Among the records below, find each line bearing the word "icon" and copy it.

**SUPPLIED MATERIAL**.
------------------------------------------------------------

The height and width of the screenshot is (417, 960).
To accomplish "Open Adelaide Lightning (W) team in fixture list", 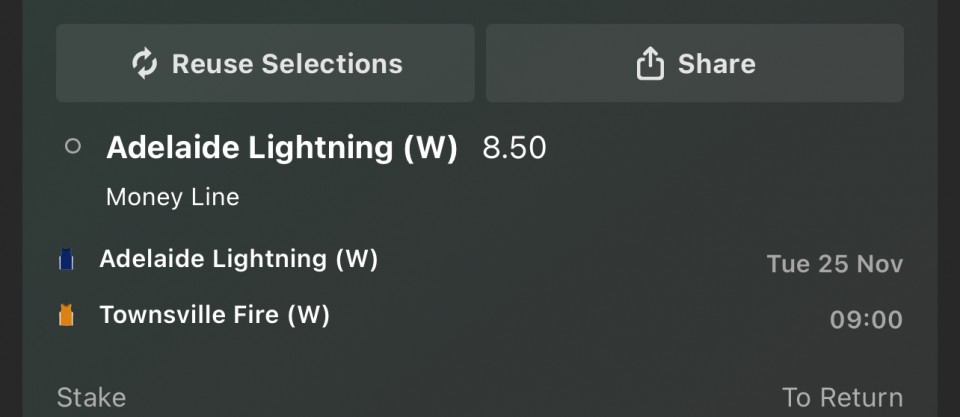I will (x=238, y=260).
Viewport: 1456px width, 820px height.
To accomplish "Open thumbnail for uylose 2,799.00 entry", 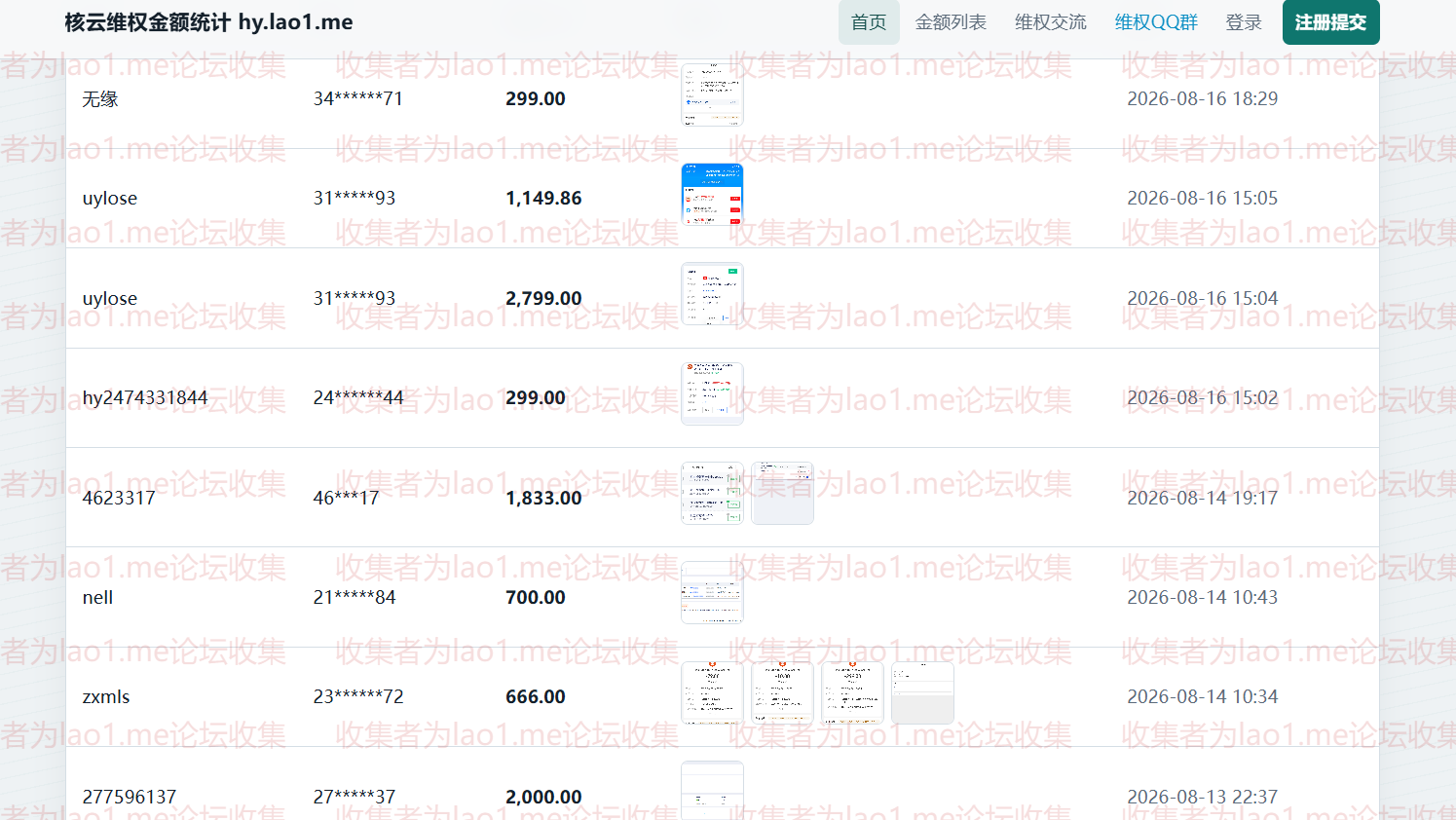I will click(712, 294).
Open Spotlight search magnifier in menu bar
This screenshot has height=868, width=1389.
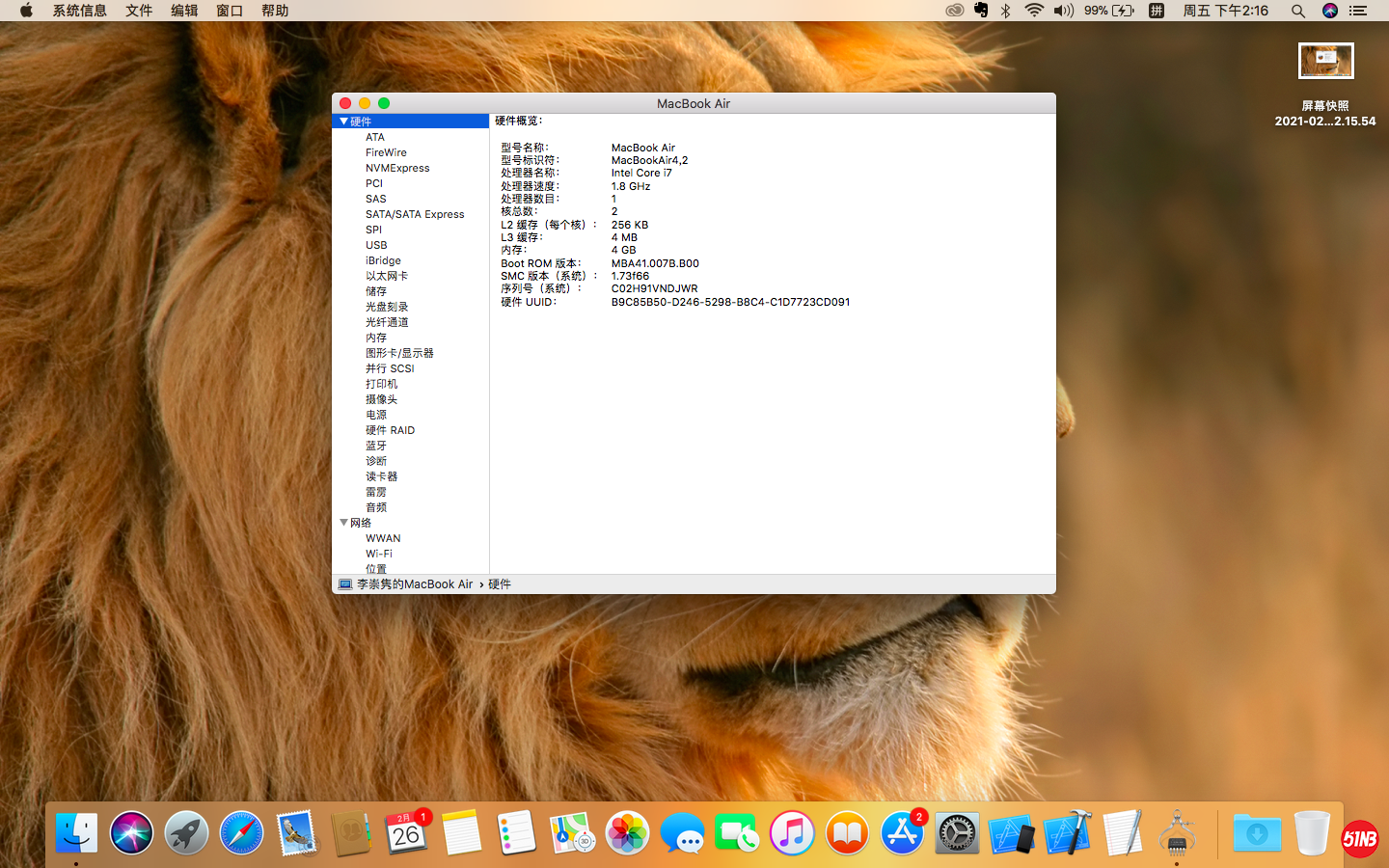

------------------------------------------------------------

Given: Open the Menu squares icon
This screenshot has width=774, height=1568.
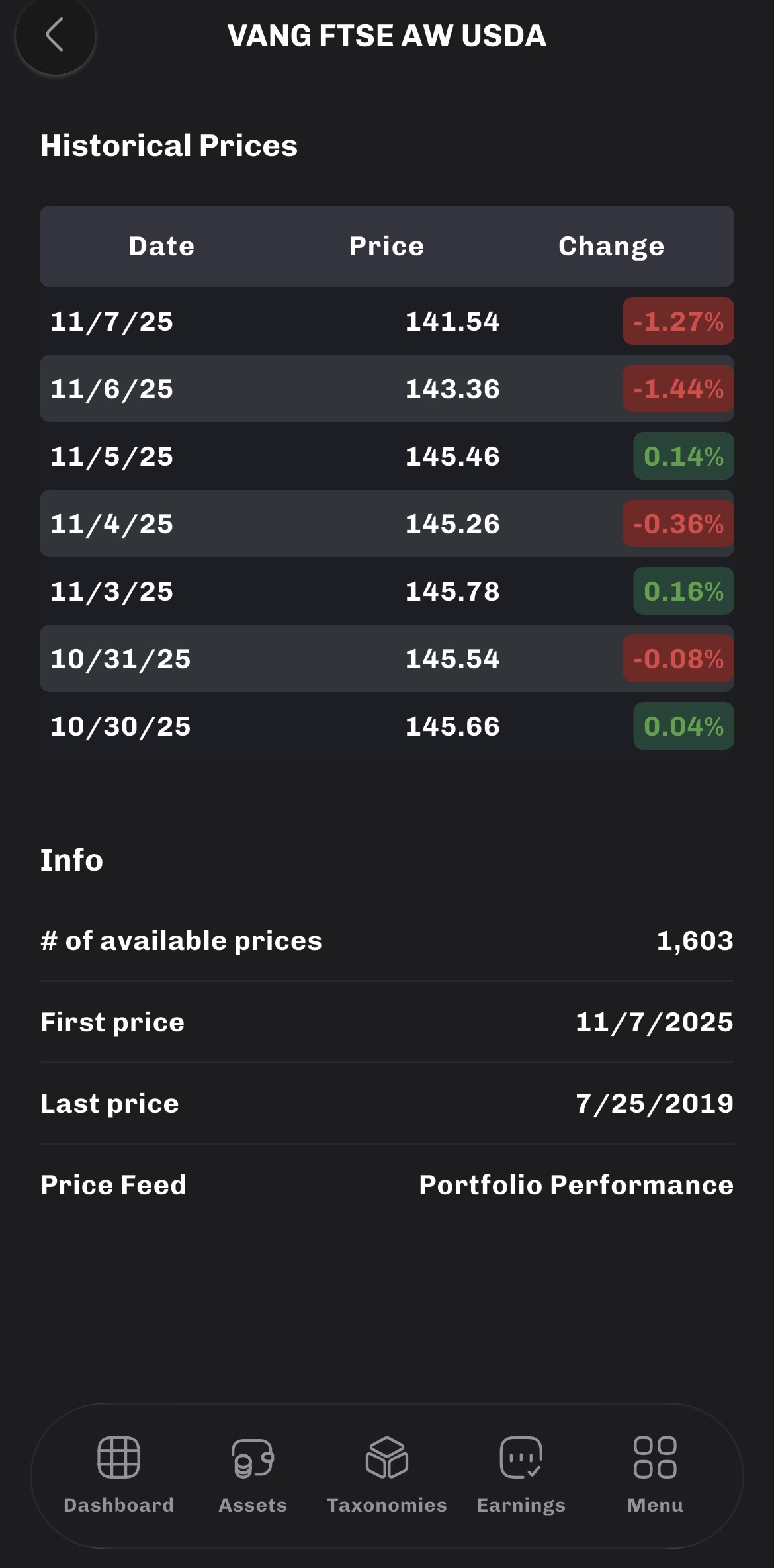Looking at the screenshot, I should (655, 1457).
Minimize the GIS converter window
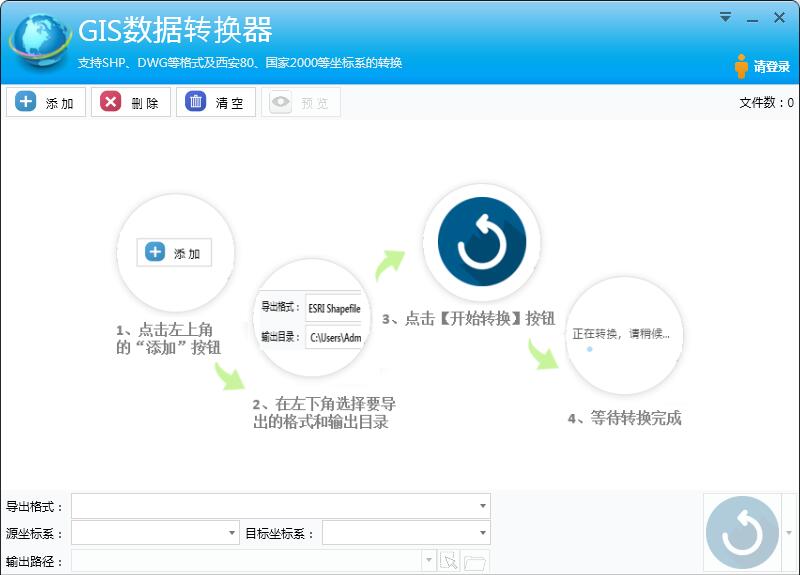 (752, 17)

------------------------------------------------------------

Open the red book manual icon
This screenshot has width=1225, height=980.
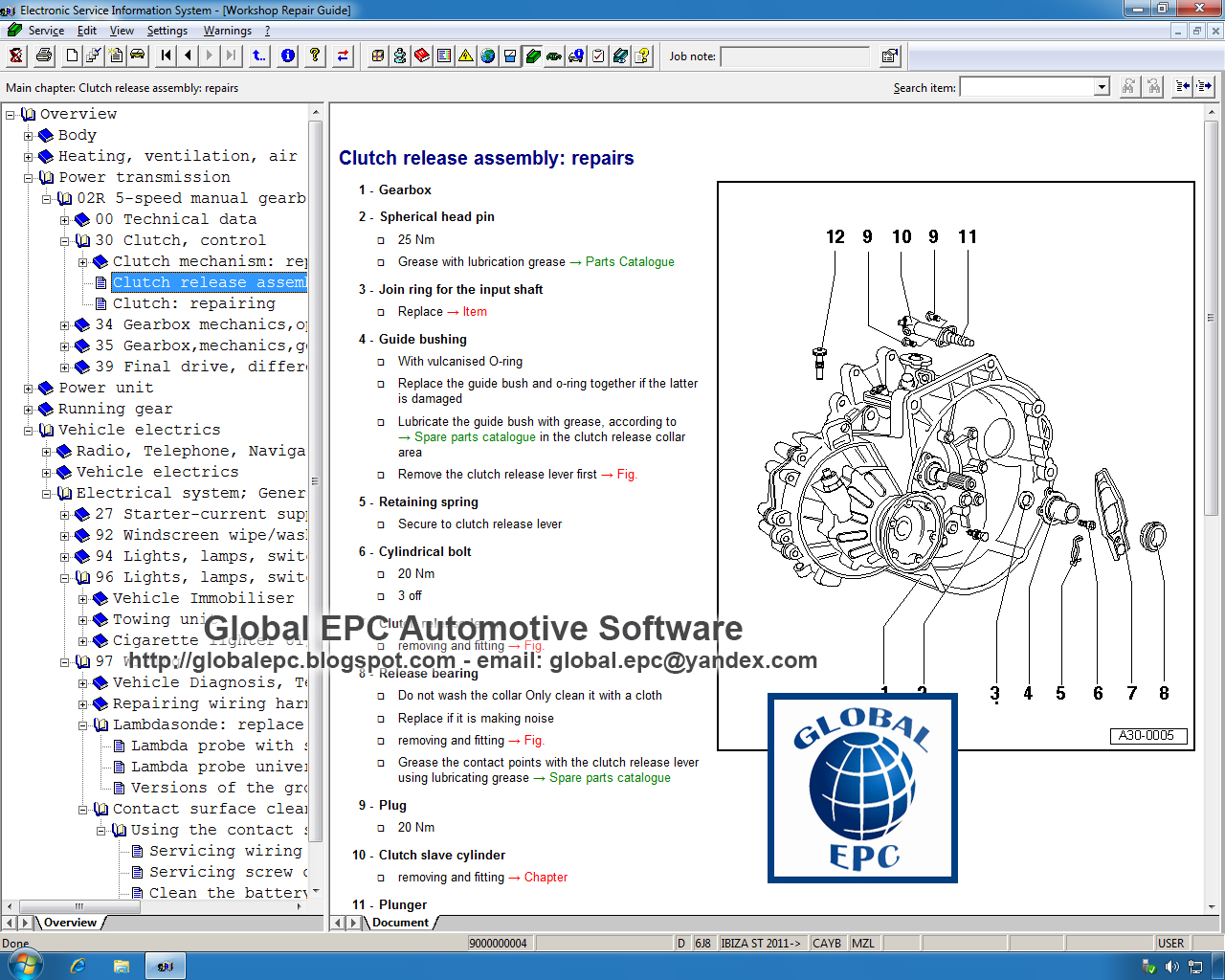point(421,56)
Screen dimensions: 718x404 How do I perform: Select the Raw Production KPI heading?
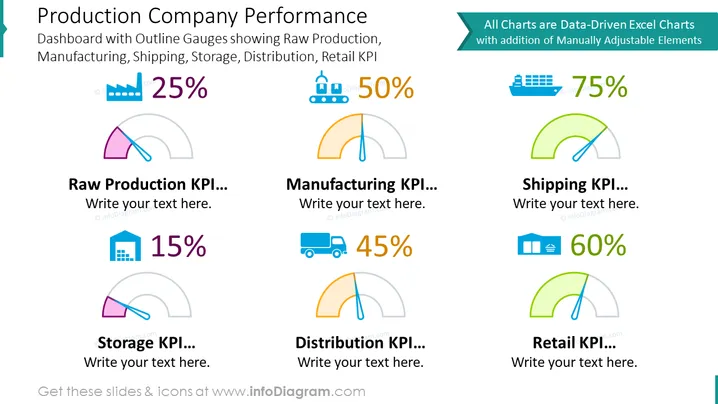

------------------------------------------------------------

**THE ANSWER**.
Given: Open the Menu squares icon
Open the red book manual icon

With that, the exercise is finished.